SELECTED EXTRACT.
This is the length of the flood in Genesis and of Moses’s fast before he was given the Ten Commandments.
More importantly, it is also the length of Jesus’s stay in the desert before beginning his active ministry.
Lent is a time of awakening; an opportunity to ‘start again’; a chance for renewal and re-commitment.
Above all, it is a call to love in the way that Jesus loved the Father and each of us: continually, and through self-giving.
It is good to remember that Lent is a ‘sober’ but not a ‘sombre’ time.
Indeed, Lent can be a time of gladness when we focus on drawing nearer to God.
Traditional Lenten practices can assist us with this, and our Works of Love can take many forms.
Prayer, repentance and forgiveness, sometimes through the Sacrament of Reconciliation, lie at the heart of our faith.
Fasting can help us develop internal freedom.
Almsgiving may prompt us not just to give money, but also time, support and friendship –
and perhaps a listening ear to someone who needs it.
All of these are well-tried ways in which we can co-operate with God.
The season of Lent is also a special time to let God come close to us and let his Holy Spirit work within us:
• To help us examine the way in which we love;
• To touch our minds and hearts, and so help us live according to the values of Jesus himself;
• To reflect on Jesus’s boundless love for us, shown particularly in his Passion, Death and Resurrection;
• To strengthen our resolve to change our focus, putting the interests of others rather than our own self first.

To aid our reflections this Lent we are reproducing, with permission content from St Bueno's outreach.
If you would like to know more about them or access their guided prayer resources, 'prego', you can contact them via their website

The First Temptation
This temptation for food (like the two temptations that follow) does not entice Jesus to do evil things. All three temptations rather encourage him to do good things, but for the wrong reasons or at the wrong time. ‘If you are the Son of God …’ A better translation might be ‘since you are ...’, since Jesus’s divinity is not really questioned. Jesus’s answer here is rooted in Scripture: he quotes from Deuteronomy (8: 3; 6: 16; & 6: 13), a favourite Old Testament book of the Early Church. Jesus is not denying the importance of food, but stresses that there is another dimension to life.

INSTRUCTIONS TO FOLLOW. Resume the Lent reflection after its last sentence, keeping its tone.

[Dataset entries]

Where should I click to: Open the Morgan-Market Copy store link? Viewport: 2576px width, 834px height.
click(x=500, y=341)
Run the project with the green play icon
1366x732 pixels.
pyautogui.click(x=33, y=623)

ANSWER SPACE.
Stones into bread
The Fountain thirsts, the Bread is hungry here
The Light is dark, the Word without a voice.
When darkness speaks it seems so light and clear.
Now he must dare, with us, to make a choice.
In a distended belly’s cruel curve
He feels the famine of the ones who lose,
He starves for those whom we have forced to starve,
He chooses now for those who cannot choose
.He is the staff and sustenance of life,
He lives for all from one Sustaining Word,
His love still breaks and pierces like a knife
The stony ground of hearts that never shared,
God gives through Him what Satan never could;
The broken bread that is our only food.
Malcolm Guite, Sounding the Seasons:
Seventy Sonnets for the Christian Year (2012)
malcolmguite.wordpress.com
The Second Temptation
The scene is now in Jerusalem, the Holy City, where Satan invites Jesus to give a convincing sign of his miraculous powers. (The ‘Temple’ itself is not identified; it could be Herod’s temple overlooking the deep Kedron valley.)
This time the devil himself uses scripture, quoting Psalm 90 (91): 11–12. The reply Jesus gives: ‘You shall not put the Lord your God to the test’ foreshadows the episode where the Pharisees and the Sadducees will test Jesus by asking him to show them a sign (Matthew 16: 1–4).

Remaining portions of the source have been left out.